Much like the human body, as the heart gets older it loses the ability to repair itself.
This is often what’s behind chronic heart disease. As the heart repeatedly tries and fails to repair itself after an injury, such as a heart attack, it increases the likelihood of heart failure in the future.
The persistent problem is one reason why heart disease is the leading cause of death for both men and women and is responsible for about 600,000 deaths each year in the U.S. alone, according to Centers for Disease Control and Prevention.
Now, researchers at the San Diego State Heart Institute are trying to break the cycle by approaching it on a cellular level. It is doing it with a recently awarded grant for $8.5 million from the National Institutes of Health, vaulting the university into the top tier of research institutions around the country.
The project grant, led by the director of SDSU’s Integrated Regenerative Research Institute, Dr. Mark Sussman, is a collaboration between researchers at SDSU and University of California, San Diego. The research is divided into four components, each supervised by its own principal investigator. The SDSU team includes Sussman and Director of the SDSU Heart Institute Dr. Christopher Glembotski, with UCSD’s Dr. Joan Heller Brown and Dr. Asa Gustafsson.
The research also is a teaching lab for many undergraduate and graduate students.
“The people who are doing much of the heavy lifting are students here at SDSU,” Sussman said.
The research is building on work done with a previous project grant from the NIH awarded in 2006 by riding the new wave of interest in stem cells as a remedy for disease.
“Up until fairly recently, we really didn’t understand that the heart had the ability to repair itself,” Sussman said.
He added that unfortunately the heart is somewhat of an underachiever when it comes to repairing itself.
Glembotski explained that like other parts of the body, when the heart is damaged, it attempts to repair itself by forming scar tissue, replacing vital muscle tissue the heart needs to function.
“One of the overarching goals that we have is how to get the heart to rebuild the muscle tissue that was once there before it got damaged,” Glembotski said.
The answer may lie in stem cells, the cells that morph into new tissue. Researchers think that as people get older, so do their stem cells, inhibiting their regenerative role in the body.
Another part of the research involves understanding the environment of the heart, which can affect how stem cells communicate, research fellow Shirin Doroudgar, who received her Ph.D. last year in a joint-doctoral program of SDSU and UCSD, said.
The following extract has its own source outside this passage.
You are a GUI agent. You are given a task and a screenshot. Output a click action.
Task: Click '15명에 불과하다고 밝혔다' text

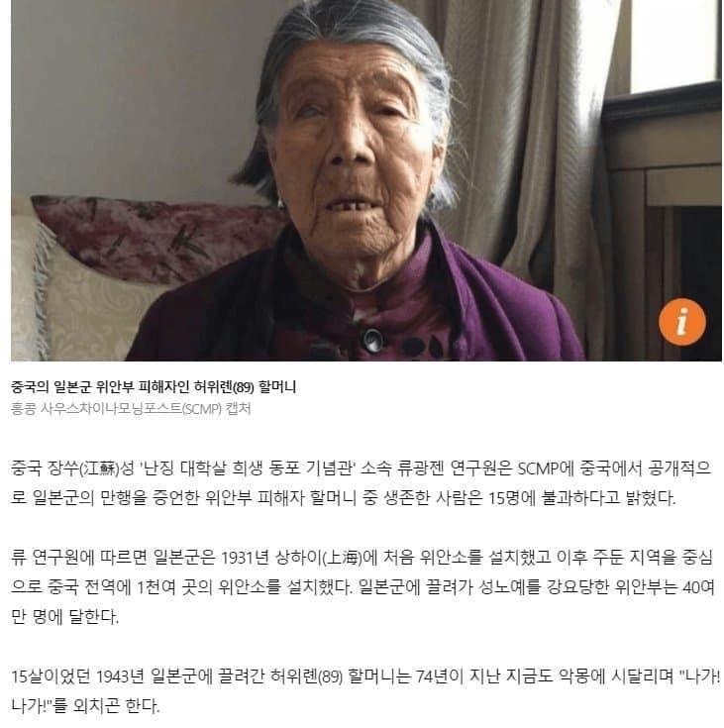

“Understanding the environment of the heart and the proteins that make up the environment of the heart outside of the cells are important for how stem cells talk to each other or talk to the cardiac muscle cells,” Doroudgar said. “And once we understand that, we hope that we can change the environment of the heart in an older individual patient or model system to mimic a younger individual.”
The grant will fund the work of the researchers for the next five years.
“It’s not beyond the realm of possibility that we could find such a youth drug, as it were, for the heart or for other organs too,” Glembotski said.